Baltimore Sun

Rufus M.G. Williams, retired businessma­n

- — Frederick N. Rasmussen

Rufus M.G. Williams, a retired Baltimore businessma­n and pilot, died Sunday from heart failure at his Glyndon home. He was 87.

Rufus MacQ. Gibbs Williams was the son of Robert Wood Williams, a maritime attorney and first chairman of the Maryland Port Authority, and Helen MacQueen Gibbs Williams.

Mr. Williams was born in Baltimore and raised on Wendover Road in Guilford. He attended the Gilman School and graduated in 1949 from the Hotchkiss School in Lakeville, Conn. He received a bachelor’s degree in 1955 from the University of Virginia.

He began his business career at the old Robert Garrett and Sons, Baltimore investment bankers, and later joined Davison Chemical Co., a division of W.R. Grace & Co.

In the early 1970s, Mr. Williams purchased the J.S. Young Co. in Canton. The Boston Street firm began producing licorice in 1869, and also manufactur­ed dyes and tanning extracts. He sold the business in the 1980s and retired.

Mr. Williams, who had earned a pilot’s license, was in a partnershi­p that owned a single-engine Beechcraft Bonanza and a twin-engine Beechcraft Baron.

He enjoyed playing golf, tennis, hunting, sailing and skiing.

He was a summer resident of Northeast Harbor, Maine, and a member of the Northeast Harbor Golf Club, the Northeast Harbor Fleet and the Northeast Harbor Tennis Club.

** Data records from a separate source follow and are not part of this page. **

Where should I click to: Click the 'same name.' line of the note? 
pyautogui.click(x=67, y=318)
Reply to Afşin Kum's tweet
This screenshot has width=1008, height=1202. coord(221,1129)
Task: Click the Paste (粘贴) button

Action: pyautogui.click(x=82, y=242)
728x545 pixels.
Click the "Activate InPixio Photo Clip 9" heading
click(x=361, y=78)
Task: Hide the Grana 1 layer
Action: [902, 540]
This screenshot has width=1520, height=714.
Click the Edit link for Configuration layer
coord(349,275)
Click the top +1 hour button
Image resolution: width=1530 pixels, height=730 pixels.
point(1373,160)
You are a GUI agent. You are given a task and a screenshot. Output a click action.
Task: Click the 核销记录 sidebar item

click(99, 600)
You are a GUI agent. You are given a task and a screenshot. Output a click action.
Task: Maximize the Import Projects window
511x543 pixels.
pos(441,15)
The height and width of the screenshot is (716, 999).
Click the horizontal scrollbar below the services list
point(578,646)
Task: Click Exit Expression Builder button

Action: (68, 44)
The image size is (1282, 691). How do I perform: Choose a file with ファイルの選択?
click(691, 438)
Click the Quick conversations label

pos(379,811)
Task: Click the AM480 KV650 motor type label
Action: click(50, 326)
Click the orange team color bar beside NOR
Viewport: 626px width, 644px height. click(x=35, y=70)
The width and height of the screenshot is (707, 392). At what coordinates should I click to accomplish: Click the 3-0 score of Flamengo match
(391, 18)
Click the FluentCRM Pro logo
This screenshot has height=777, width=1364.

He was also a member of the U.S. Senior Golf Associatio­n.

Mr. Williams was a longtime member of the Maryland, Elkridge and Green Spring Valley hunt clubs.

He was a communican­t of St. John’s Episcopal Church Western Run Parish in Reistersto­wn, where a celebratio­n of life service was held Thursday.

He is survived by his wife of 61 years, the former Sheila Janney; two sons, Rufus M.G. Williams Jr. of Camden, Maine, and Richard Janney Williams of Mount Pleasant, S.C.; two daughters, Barbara W. Horneffer of Butler and Sheila W. Fisher of Monkton; and six grandchild­ren.